Kikuzato's brook snake
- Conservation status: Critically Endangered (IUCN 3.1)

Scientific classification
- Kingdom: Animalia
- Phylum: Chordata
- Class: Reptilia
- Order: Squamata
- Suborder: Serpentes
- Family: Colubridae
- Genus: Opisthotropis
- Species: O. kikuzatoi
- Binomial name: Opisthotropis kikuzatoi (Okada & Takara, 1958)
- Synonyms: Liopeltis kikuzatoi Okada & Takara, 1958; Opheodrys kikuzatoi — Koba et al., 1959; Opisthotropis kikuzatoi — M. Mori, 1984;

= Kikuzato's brook snake =

- Genus: Opisthotropis
- Species: kikuzatoi
- Authority: (Okada & Takara, 1958)
- Conservation status: CR
- Synonyms: Liopeltis kikuzatoi , Okada & Takara, 1958, Opheodrys kikuzatoi , — Koba et al., 1959, Opisthotropis kikuzatoi , — M. Mori, 1984

Species of snake

Kikuzato's brook snake (Opisthotropis kikuzatoi), also known commonly as Kikuzato's stream snake, is a species of snake in the subfamily Natricinae of the family Colubridae.
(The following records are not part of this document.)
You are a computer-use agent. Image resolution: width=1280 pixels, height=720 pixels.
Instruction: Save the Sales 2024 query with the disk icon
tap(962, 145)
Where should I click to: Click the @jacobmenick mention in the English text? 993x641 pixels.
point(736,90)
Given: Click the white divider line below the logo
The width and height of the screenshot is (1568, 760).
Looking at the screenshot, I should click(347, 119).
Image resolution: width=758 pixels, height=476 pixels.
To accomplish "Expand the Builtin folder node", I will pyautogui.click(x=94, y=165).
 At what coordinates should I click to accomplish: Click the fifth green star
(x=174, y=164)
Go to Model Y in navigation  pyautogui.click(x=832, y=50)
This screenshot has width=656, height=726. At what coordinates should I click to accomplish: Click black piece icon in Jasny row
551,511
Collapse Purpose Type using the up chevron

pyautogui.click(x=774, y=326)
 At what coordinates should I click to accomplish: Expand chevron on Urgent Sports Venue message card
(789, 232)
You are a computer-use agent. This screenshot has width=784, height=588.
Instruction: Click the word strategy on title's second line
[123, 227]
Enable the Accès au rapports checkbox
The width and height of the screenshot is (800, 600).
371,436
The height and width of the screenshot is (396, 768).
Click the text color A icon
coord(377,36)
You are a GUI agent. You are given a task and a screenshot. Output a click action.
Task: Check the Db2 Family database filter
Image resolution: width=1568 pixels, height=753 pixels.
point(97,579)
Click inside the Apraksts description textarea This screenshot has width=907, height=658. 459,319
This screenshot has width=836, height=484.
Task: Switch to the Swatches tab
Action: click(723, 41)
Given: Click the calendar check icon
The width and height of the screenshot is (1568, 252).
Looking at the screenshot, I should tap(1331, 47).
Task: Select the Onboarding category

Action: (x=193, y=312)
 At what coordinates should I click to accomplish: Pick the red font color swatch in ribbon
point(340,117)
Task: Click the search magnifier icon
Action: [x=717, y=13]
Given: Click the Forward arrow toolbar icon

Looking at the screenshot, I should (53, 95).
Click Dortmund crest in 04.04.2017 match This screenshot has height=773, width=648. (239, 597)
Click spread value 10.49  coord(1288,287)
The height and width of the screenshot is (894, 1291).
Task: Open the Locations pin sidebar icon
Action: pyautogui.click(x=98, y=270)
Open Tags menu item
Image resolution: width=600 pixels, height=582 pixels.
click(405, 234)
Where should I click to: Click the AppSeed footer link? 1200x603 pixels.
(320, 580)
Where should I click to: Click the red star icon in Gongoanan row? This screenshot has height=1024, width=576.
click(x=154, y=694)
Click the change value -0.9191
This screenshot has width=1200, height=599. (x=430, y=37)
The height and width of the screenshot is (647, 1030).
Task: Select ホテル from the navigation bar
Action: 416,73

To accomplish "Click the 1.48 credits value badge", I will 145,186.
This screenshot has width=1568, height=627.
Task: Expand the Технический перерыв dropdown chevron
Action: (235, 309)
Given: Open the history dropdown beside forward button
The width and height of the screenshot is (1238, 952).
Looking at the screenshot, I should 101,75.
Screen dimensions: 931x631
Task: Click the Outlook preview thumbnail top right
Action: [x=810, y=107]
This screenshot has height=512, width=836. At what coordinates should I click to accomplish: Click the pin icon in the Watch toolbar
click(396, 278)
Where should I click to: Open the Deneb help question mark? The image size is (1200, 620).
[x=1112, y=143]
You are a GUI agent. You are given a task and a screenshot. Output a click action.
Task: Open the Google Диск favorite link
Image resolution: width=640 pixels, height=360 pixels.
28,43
The species is native to the to Ryukyu Islands of Japan.

==Etymology==
The specific name, kikuzatoi, is in honor of Kiyotasu Kikuzato, who collected the holotype.

==Geographic range==
O. kikuzatoi is endemic to Kumejima Island, one of the Okinawa Group islands of Japan.

==Habitat==
O. kikuzatoi is aquatic, inhabiting flowing streams in the northern and southern hilly regions of the island. Habitats between the two localities have been completely converted to agricultural land.

==Threats==
This species, O. kikuzatoi, is listed as Critically Endangered by the IUCN under criterion B1ab(iii,v)+2ab(iii,v), due to threats from capturing as bycatch, water pollution, and predation from introduced species, primarily Lithobates catesbeianus, commonly known as the American bullfrog. The American bullfrog was introduced to Kumeijima Island in 1953, and predation may provide great pressure on the population after many decades of population decline. Inbreeding within the small (and isolated) populations is becoming a significant threat also. Specimens have been observed with minor abnormalities (asymmetrical scales on the head) not recorded in the past.

==Diet==
O. kikuzatoi feeds on earthworms, freshwater shrimp, freshwater fishes, tadpoles, and frogs.

==Reproduction==
Kikuzato's brook snake is oviparous.